This study compared clinical features of children with and without PsPP in a cohort of patients with profound primary hypothyroidism. Although our study design precludes statements of causation, the older age and trend toward higher TSH and greater BA delay suggests that PsPP may result from prolonged exposure to markedly elevated circulating TSH levels in a dose-dependent manner. Our study likely underestimated differences in these measurements because we conservatively used a value of “X” when the TSH was above the limit of detection (reported as TSH >X), and sex steroids could have decreased the degree of BA delay in patients with PsPP at diagnosis. Alternatively, peripubertal aged children may have FSH receptors and/or a pubertal axis “primed” to respond to circulating TSH. PsPP appears to be underappreciated as pathologic by families and primary care providers as it can occur at a suitable CA for pubertal on-set but at a time that is inappropriate for the BA. For example, vaginal bleeding was interpreted as menarche in 4 of 6 girls despite classic features of hypothyroidism and severely delayed linear growth. This lack of recognition is likely to contribute to the delay in diagnosis.

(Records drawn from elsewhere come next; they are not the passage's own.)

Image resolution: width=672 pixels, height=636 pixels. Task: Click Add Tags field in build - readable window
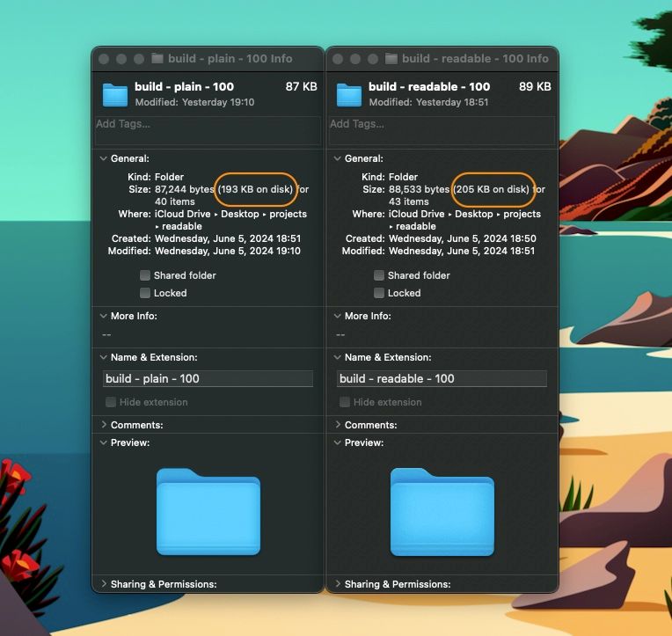click(x=442, y=130)
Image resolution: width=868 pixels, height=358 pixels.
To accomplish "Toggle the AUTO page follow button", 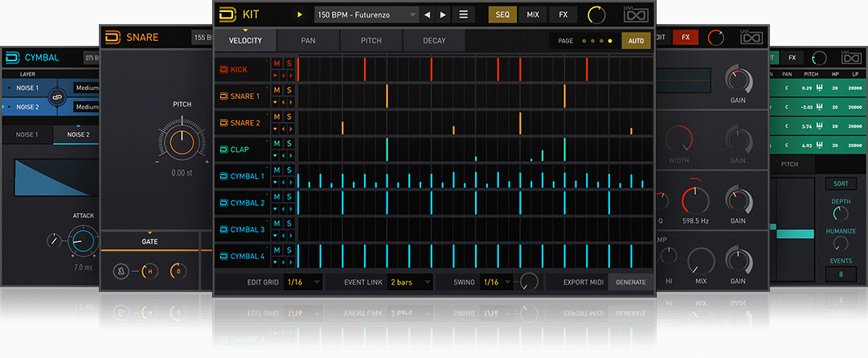I will 636,40.
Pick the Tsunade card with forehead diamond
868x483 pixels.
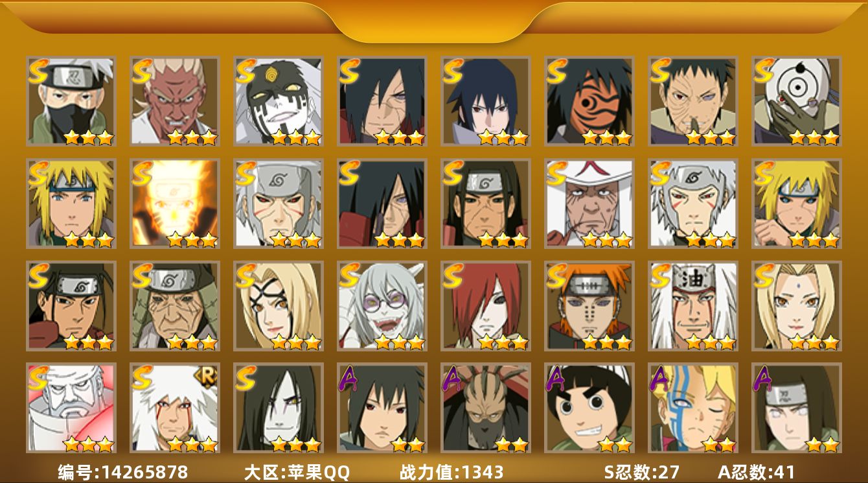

Although our study was not specifically geared toward height outcomes, it is notable that more than one-half of our patients with profound hypothyroidism with adult height data were greater than −2 SDs from their target height. This is similar to what has been previously reported and does not appear to be ameliorated by the addition of growth promoting therapies.9 Unfortunately, a marked acceleration in the rate of skeletal maturation invariably occurs following initiation of thyroid hormone in the setting of profound hypothyroidism. Longer term studies capturing adult height within this population should better elucidate growth outcomes and spark discussions of the role of pubertal suppression and/or growth hormone therapy to augment final height.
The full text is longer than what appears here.